Claire O’Neil, ministre de la cybersécurité, a fustigé la société de télécommunications. “Ce n’était pas une attaque avancée. Je suis très préoccupé par le fait qu’un piratage assez simple ait été possible chez un important fournisseur de télécommunications de notre pays. » elle a dit au radiodiffuseur public australien abc.

Les experts en cybersécurité sont d’accord. “Si le pirate informatique avait obtenu les informations via une API non sécurisée, le vol aurait été en effet très simple”, déclare Alastair MacGibbon de la société de sécurité CyberCX au journal L’âge. En fait, il serait si facile de demander les données que le vol n’est même pas officiellement considéré comme un piratage.

Atteinte à la réputation

Le fait que les données étaient apparemment à gagner a causé d’énormes dommages à la réputation de l’entreprise de télécommunications. Cela n’aide pas que la demande de rançon soit remarquablement faible et puisse indiquer un pirate informatique amateur. Un million de dollars américains est l’un des montants les plus bas jamais exigés en matière de vol de données à grande échelle. On plaisante sur les réseaux sociaux que le pirate dr. Le mal vient du film Austin Powers, qui ne se rend pas compte qu’un million de dollars, ce n’est pas beaucoup d’argent de nos jours. On ne sait pas pourquoi le pirate a changé d’avis. Optus dit qu’il n’a pas payé de rançon.

La tempête de critiques ne vise pas seulement la société de télécommunications, les lois et réglementations inadéquates en matière de confidentialité en Australie sont également examinées de près. La législation sur la protection de la vie privée remonte à 1988. Les amendes pour les entreprises qui traitent les données des clients avec négligence sont très faibles. « L’amende maximale que nous pouvons imposer pour violation de nos lois sur la protection de la vie privée est de 2,2 millions de dollars. C’est une goutte d’eau dans l’océan pour une énorme entreprise comme Optus”, a déclaré le secrétaire à la cybersécurité O’Neil.

Amendes plus élevées

C’est pourquoi les experts estiment que l’Australie devrait introduire les mêmes réglementations qui sont en place en Europe depuis longtemps. Avocat Tony Song de l’Université de Nouvelle-Galles du Sud demande l’introduction de l'”étalon-or” de l’Union européenne en matière de protection des données. “Les amendes devraient être beaucoup plus élevées, non seulement pour les criminels qui volent les données, mais aussi pour les entreprises qui collectent nos données”, dit-il.

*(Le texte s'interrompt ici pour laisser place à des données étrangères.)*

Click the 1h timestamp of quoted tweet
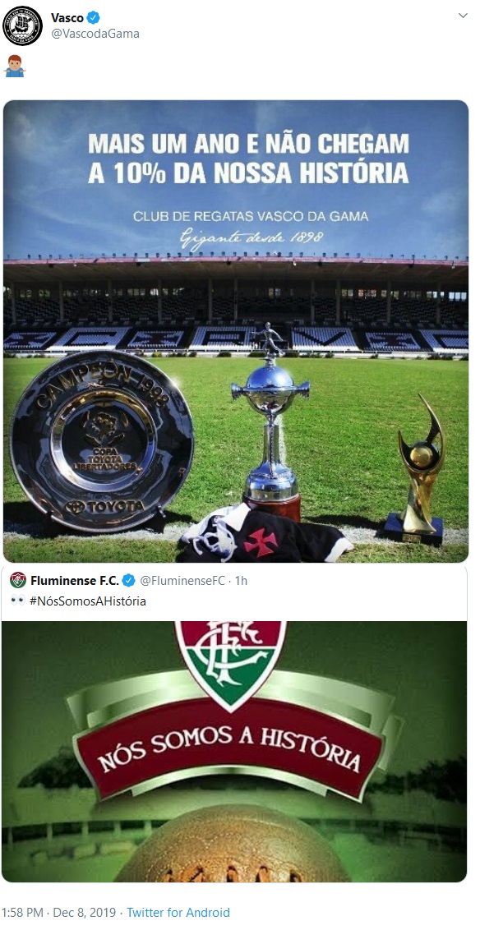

Le secrétaire O’Neil admet que la législation actuelle est inadéquate. “Nous avons probablement une décennie de retard”, a-t-elle déclaré à ABC. Il y a plus d’un an, une nouvelle loi sur la cybersécurité a été introduite, mais elle ne s’applique pas aux entreprises de télécommunications. Le ministre veut changer cela. « À l’époque, les entreprises de télécommunications disaient qu’elles étaient si bonnes en matière de cybersécurité que nous n’avions pas à nous inquiéter. Ce n’est clairement pas le cas.”

Le Premier ministre Anthony Alban a exprimé son soutien à une réglementation plus stricte. „C’est un énorme réveil téléphonique pour les Australiens », a déclaré l’Albanais. Il veut qu’Optus paie les nouveaux passeports et permis de conduire des clients dupés. L’entreprise a déjà promis de le faire.

Des victimes, comme Charo Devery, envisagent désormais une action en justice contre l’entreprise. En outre, Devery espère que le gouvernement tiendra sa promesse de mieux protéger les citoyens. «Ils font beaucoup de bruit maintenant, car cela leur convient politiquement. Je n’ai pas encore vu si cela change vraiment quelque chose.